Working from the records below, return word for word the line that contains "Click the iPhone OS link" and each line after it, ending with the last. Skip all pictures.

Data to process Start Marker

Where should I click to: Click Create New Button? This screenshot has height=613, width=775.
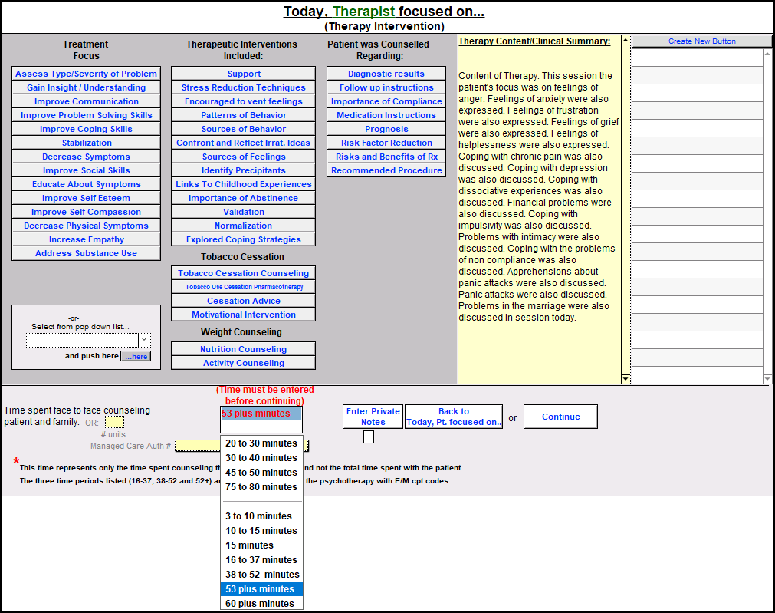(x=701, y=41)
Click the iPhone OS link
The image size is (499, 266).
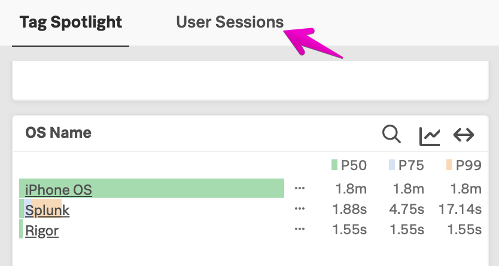[x=59, y=190]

Data to process End Marker

§ **Expected output**:
Click the iPhone OS link
The image size is (499, 266).
[x=59, y=190]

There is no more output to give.